### THE RECORDS
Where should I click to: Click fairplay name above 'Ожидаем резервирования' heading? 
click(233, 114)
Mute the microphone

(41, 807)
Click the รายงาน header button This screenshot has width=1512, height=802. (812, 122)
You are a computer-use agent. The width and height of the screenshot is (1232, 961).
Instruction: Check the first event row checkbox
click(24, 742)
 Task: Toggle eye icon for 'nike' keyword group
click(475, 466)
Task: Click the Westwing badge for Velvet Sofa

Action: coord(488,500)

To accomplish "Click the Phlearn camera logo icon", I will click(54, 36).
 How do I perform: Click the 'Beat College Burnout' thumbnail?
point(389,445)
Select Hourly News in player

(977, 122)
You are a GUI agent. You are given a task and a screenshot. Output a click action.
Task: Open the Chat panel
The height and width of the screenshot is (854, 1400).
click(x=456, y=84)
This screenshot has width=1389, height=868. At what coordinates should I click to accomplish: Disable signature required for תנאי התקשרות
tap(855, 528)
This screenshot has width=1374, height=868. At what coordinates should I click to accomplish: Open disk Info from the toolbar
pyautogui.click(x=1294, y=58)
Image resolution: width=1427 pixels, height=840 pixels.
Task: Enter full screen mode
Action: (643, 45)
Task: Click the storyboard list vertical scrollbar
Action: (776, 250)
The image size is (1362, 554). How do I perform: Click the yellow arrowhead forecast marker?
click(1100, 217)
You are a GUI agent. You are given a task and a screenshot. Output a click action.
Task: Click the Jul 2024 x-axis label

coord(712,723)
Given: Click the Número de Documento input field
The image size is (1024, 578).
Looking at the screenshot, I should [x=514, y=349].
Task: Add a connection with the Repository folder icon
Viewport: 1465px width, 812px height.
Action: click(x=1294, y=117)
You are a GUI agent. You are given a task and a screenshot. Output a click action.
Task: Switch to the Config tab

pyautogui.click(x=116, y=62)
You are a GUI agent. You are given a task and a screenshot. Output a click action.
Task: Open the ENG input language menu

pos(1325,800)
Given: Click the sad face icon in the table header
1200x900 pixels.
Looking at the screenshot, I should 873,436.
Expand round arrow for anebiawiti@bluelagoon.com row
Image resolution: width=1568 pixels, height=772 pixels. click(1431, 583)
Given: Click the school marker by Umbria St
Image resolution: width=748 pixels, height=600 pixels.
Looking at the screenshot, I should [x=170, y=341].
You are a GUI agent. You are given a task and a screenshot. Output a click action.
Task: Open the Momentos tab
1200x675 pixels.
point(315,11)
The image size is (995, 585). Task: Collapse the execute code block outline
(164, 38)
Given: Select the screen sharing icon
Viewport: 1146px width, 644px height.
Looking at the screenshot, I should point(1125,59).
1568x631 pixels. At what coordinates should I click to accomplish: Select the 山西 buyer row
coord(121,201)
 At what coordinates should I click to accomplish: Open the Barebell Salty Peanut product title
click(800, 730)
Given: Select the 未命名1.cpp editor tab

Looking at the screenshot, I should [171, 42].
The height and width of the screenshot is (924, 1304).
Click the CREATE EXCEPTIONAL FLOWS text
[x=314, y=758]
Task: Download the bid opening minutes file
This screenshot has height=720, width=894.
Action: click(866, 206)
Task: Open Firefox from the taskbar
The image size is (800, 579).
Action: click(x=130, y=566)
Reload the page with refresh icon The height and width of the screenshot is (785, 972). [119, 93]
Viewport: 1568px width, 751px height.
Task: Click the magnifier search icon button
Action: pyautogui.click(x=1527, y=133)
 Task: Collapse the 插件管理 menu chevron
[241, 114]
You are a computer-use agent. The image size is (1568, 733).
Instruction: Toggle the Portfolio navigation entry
######
Could you set down the material above word for word, starting at the line that contains "How do I perform: Click the 'Beat" and stopping after the line that contains "click(x=456, y=84)"?

 How do I perform: Click the 'Beat College Burnout' thumbnail?
point(389,445)
Select Hourly News in player

(977, 122)
You are a GUI agent. You are given a task and a screenshot. Output a click action.
Task: Open the Chat panel
The height and width of the screenshot is (854, 1400).
click(x=456, y=84)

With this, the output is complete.